What if your inquiry needs a combination of multiple sources to make sense? There is no 1:1 matching of information, never.
"How many cars from 1980 to 1985 and 1990 to 1997 had between 100 and 180PS without Diesel in the color blue that were approved for USA and Germany from Mercedes but only the E unit?"
Have fun, this is a simple request.
I don't see the problem if you give the LLM the ability to generate multiple search queries at once. Even simple vector search can give you multiple results at once.
> "How many cars from 1980 to 1985 and 1990 to 1997 had between 100 and 180PS without Diesel in the color blue that were approved for USA and Germany from Mercedes but only the E unit?"
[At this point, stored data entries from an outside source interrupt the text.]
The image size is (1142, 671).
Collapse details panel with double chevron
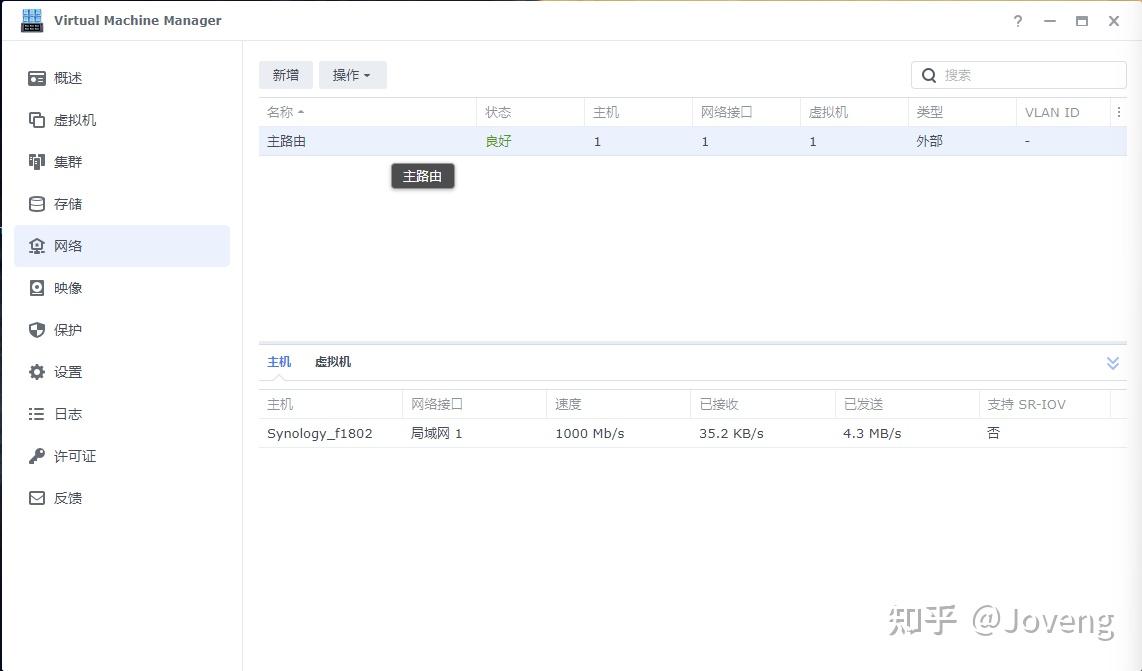pyautogui.click(x=1112, y=363)
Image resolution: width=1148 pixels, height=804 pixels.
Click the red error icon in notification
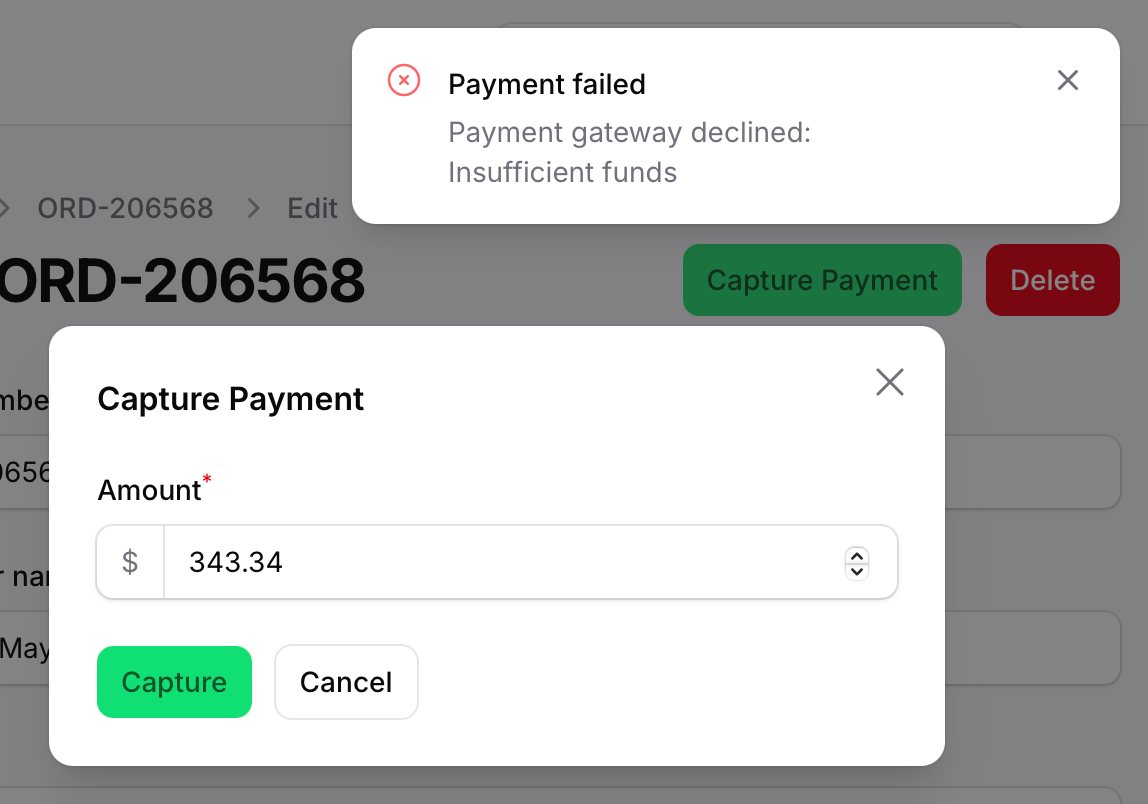404,80
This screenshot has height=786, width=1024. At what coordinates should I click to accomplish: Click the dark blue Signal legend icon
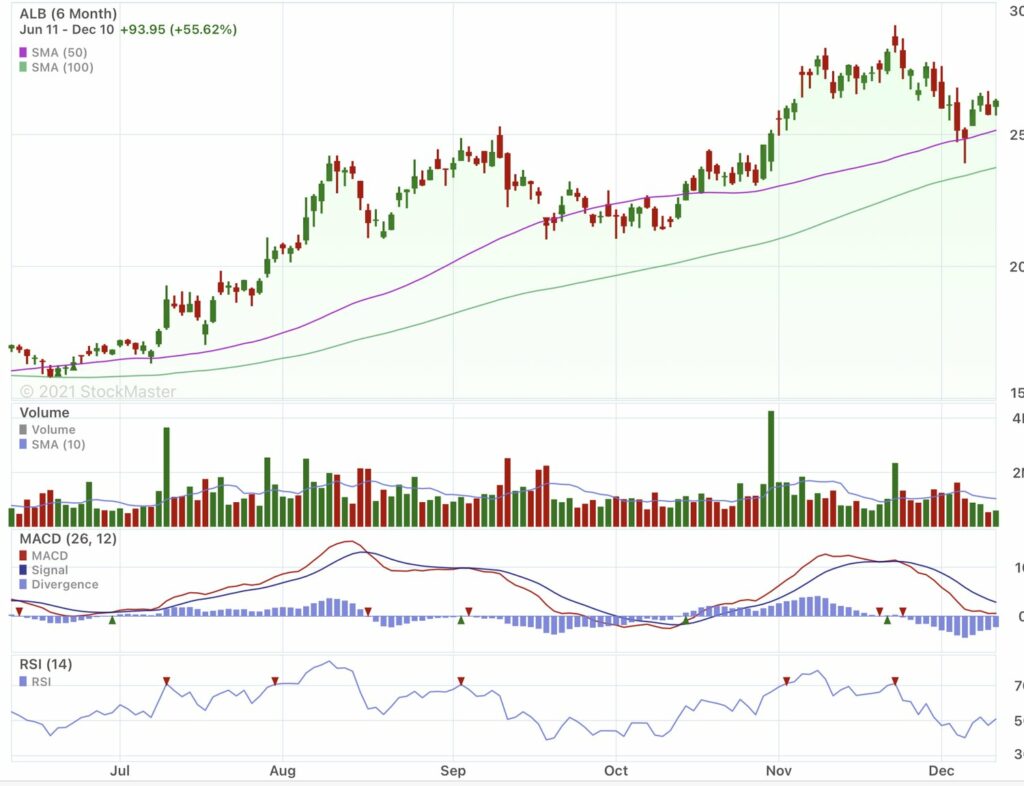pos(22,570)
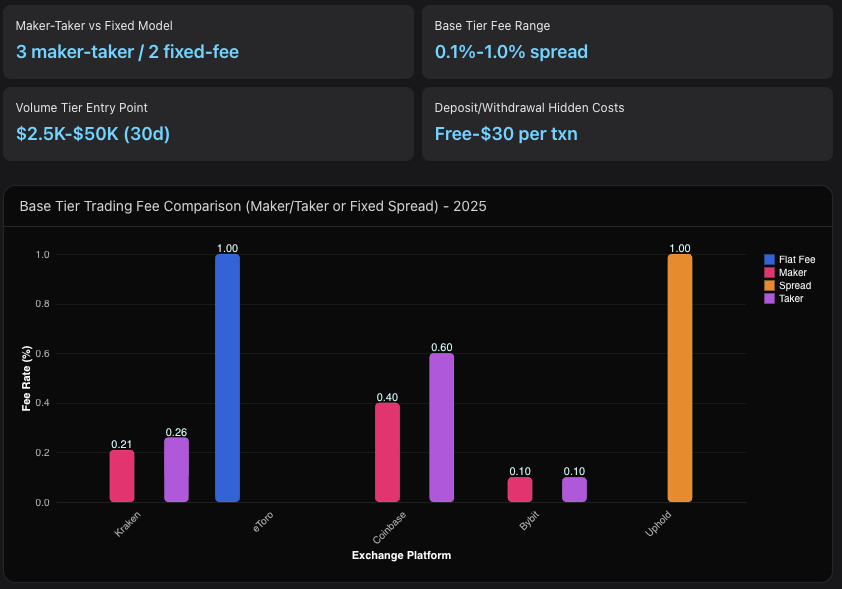Toggle the Flat Fee legend entry
Image resolution: width=842 pixels, height=589 pixels.
(789, 259)
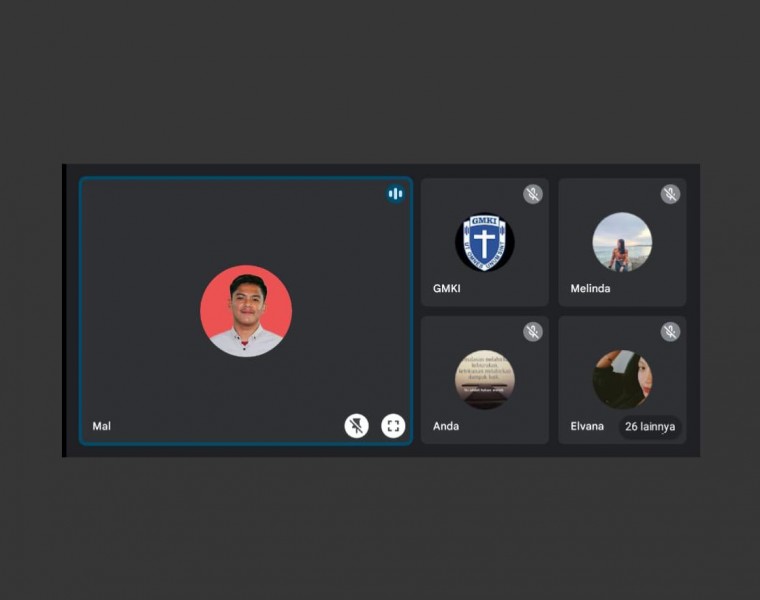
Task: Click the muted microphone icon on GMKI's tile
Action: 533,194
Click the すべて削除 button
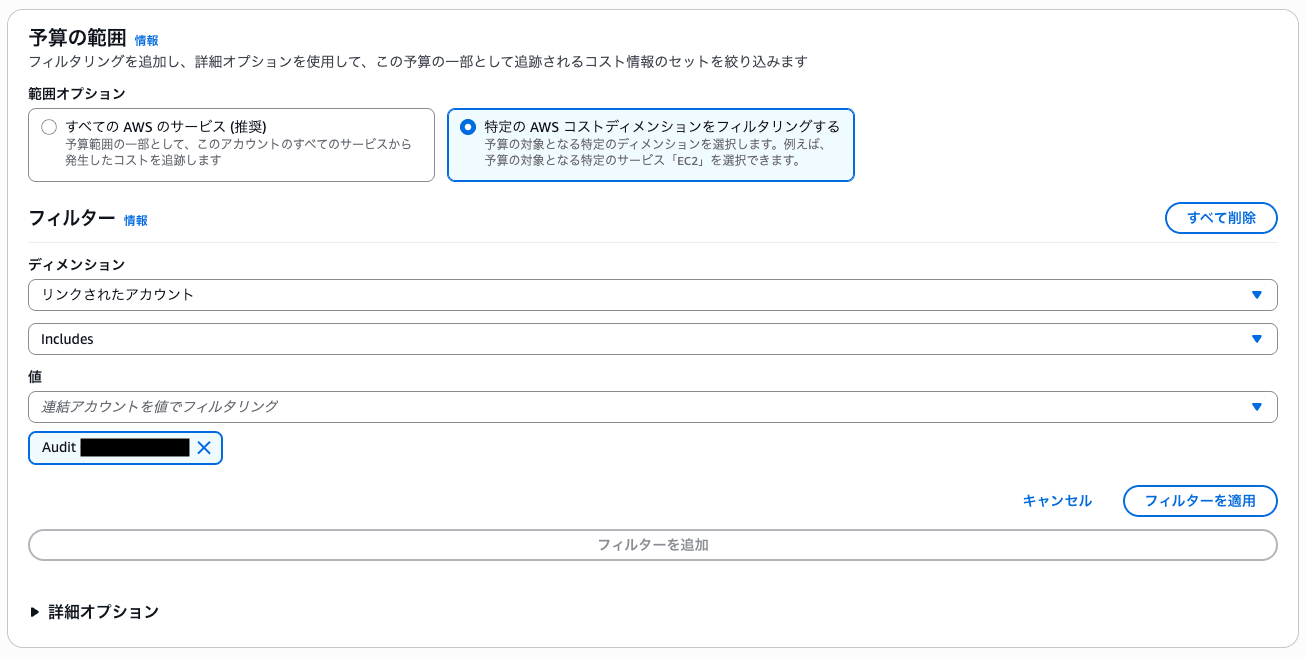Screen dimensions: 1307x657 (x=1220, y=217)
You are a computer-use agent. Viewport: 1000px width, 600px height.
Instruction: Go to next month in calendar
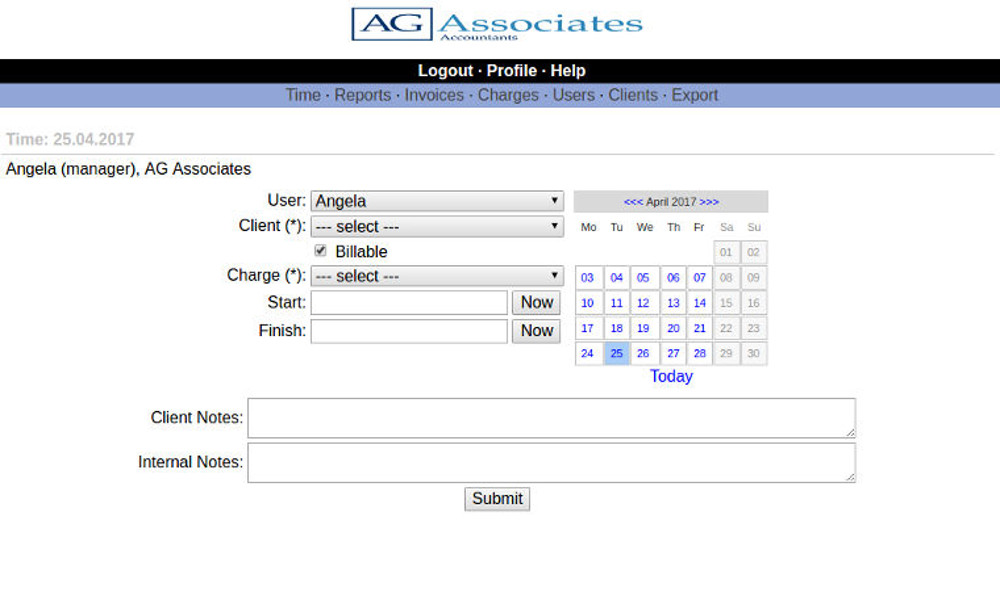pos(709,202)
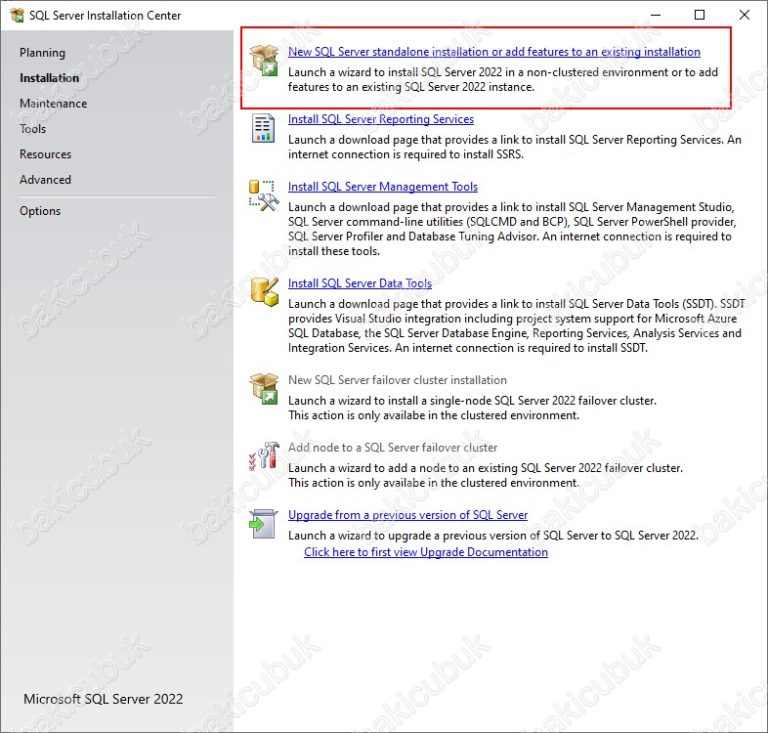Switch to the Maintenance page

point(53,103)
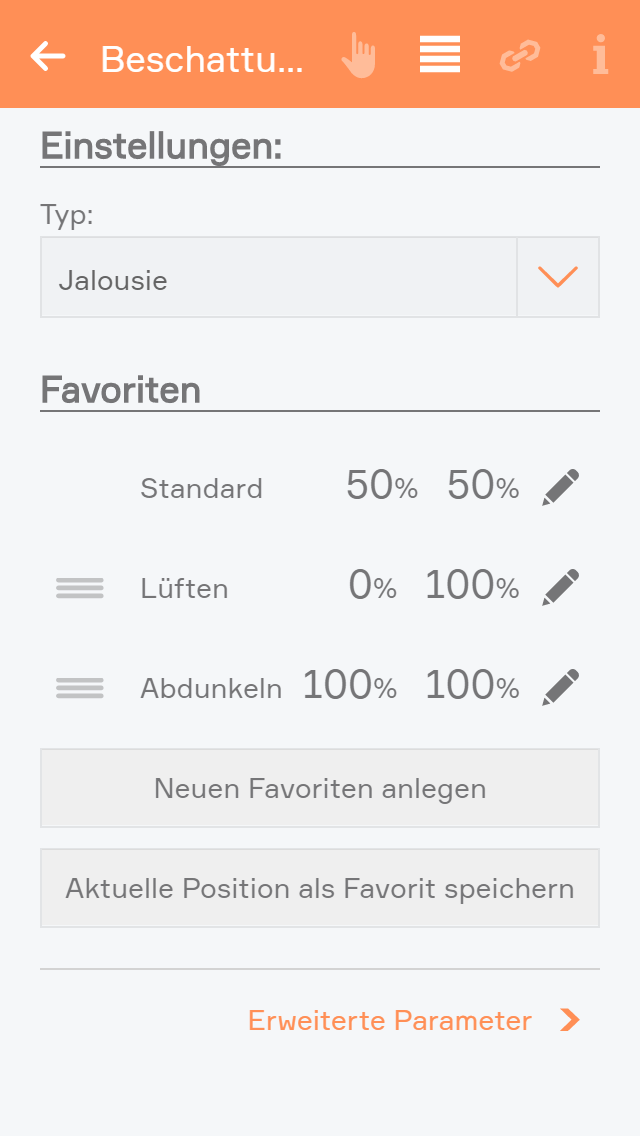Open the info icon in header
Image resolution: width=640 pixels, height=1136 pixels.
pos(600,56)
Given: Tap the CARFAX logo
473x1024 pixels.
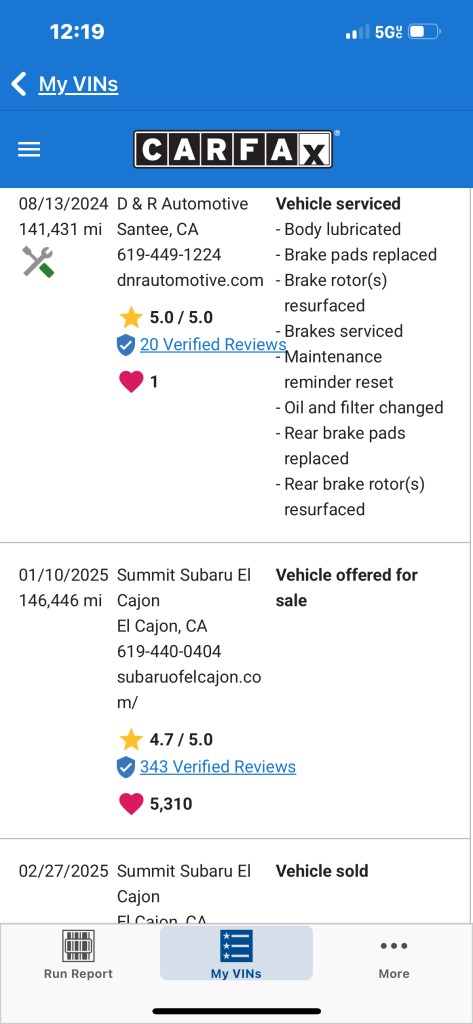Looking at the screenshot, I should 233,150.
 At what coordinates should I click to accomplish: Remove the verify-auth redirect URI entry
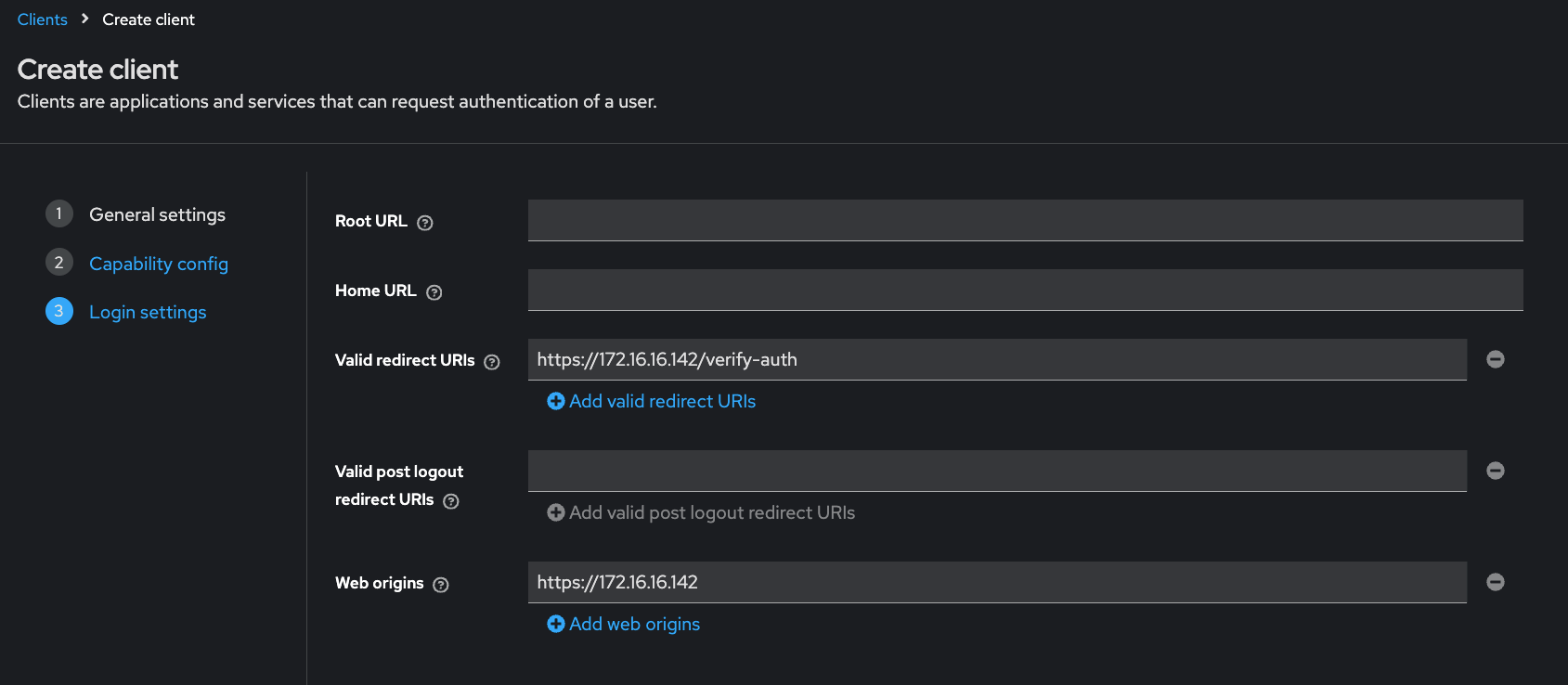1495,359
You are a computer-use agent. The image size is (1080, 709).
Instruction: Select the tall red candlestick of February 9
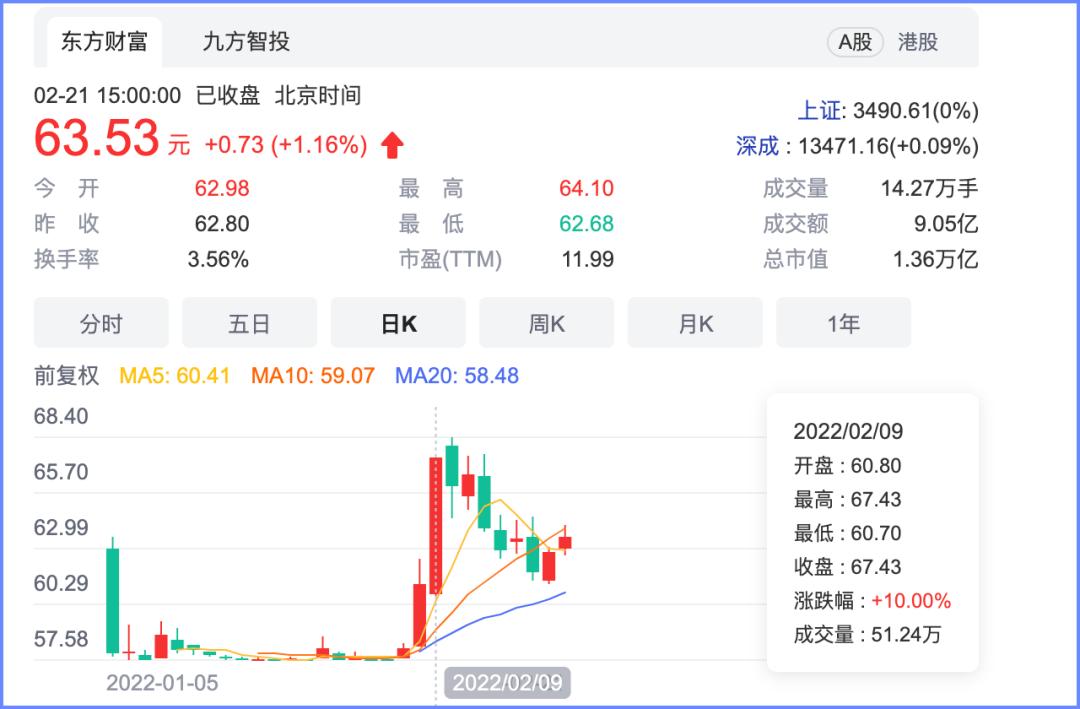pos(435,520)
I'm a human and I have a hard time parsing that query. Are you asking only for Mercedes E-Class? The number of cars, as in how many were sold?
- Chunk properly;
- Elide "obviously useless files" that give mixed signals;
- Re-rank and rechunk the whole files for top scoring matches;
- Throw in a little BM25 but with better stemming;
- Carry around a list of preferred files and ideally also terms to help re-rank;
And so on. Works great when you're an academic benchmaxing your toy Master's project. Try building a scalable vector search that runs on any codebase without knowing anything at all about it and get a decent signal out of it.
Ha.
I suspect the people saying that have not been transparent with their incentives.
Not really, though. Not in practice at least, e.g. code writing.
Paste a 200 line React component into your favorite LLM, ask it to fix/add/change something and it will do it perfectly.
Paste a 2000 line one though, and it starts omitting, starts making mistakes, assumptions, re-writing what it already has, and so-on.
So what's going on? It's supposed to be able to hold 1000s of lines in context, but in practice it's only like 200.
What happens is the accuracy and agency drops significantly as you need to pan larger and larger context windows.
And it's not that it's most accurate when the window is smallest either - but there is a sweet spot.
Outside that sweet spot, you will get "unacceptable responses" - slop you can't use.
That's what happens when you paste the 2000 line React component for example. You get a response you can't quite use. Yet the 200 line one is typically perfect.
What would make the 2000 line one usually perfect every time?
We need a way to increase that "accurate window size" lets call it "working memory", so that we can generate more code, more writing, more pixels at acceptable levels of quality. You'd also have enough language space for agents to operate and collaborate sans the amnesia they have today.
RAG is basically the interim workaround for all this. Because you can put everything in a vector DB and search/find what you need in the context when you need it.
So, RAG is a great solution for today's problems: Say you have a bunch of Python code files written in a certain style and the main use case of your LLM is writing Python code in specified ways, with this setup you can probably deliver "better Python code" than your competitor because of RAG - because you have this deterministic supplement to your LLMs outputs to basically do research and augment the output in predetermined ways every time it responds to a prompt.
But eventually, if I don't have to upload "The Lord of the Rings" documents, and vector search to find different areas in order to generate responses, if I can just paste the entire txt into the input, it can generate the answer considering "all of it" not just that little area, it would presumably be a better quality response.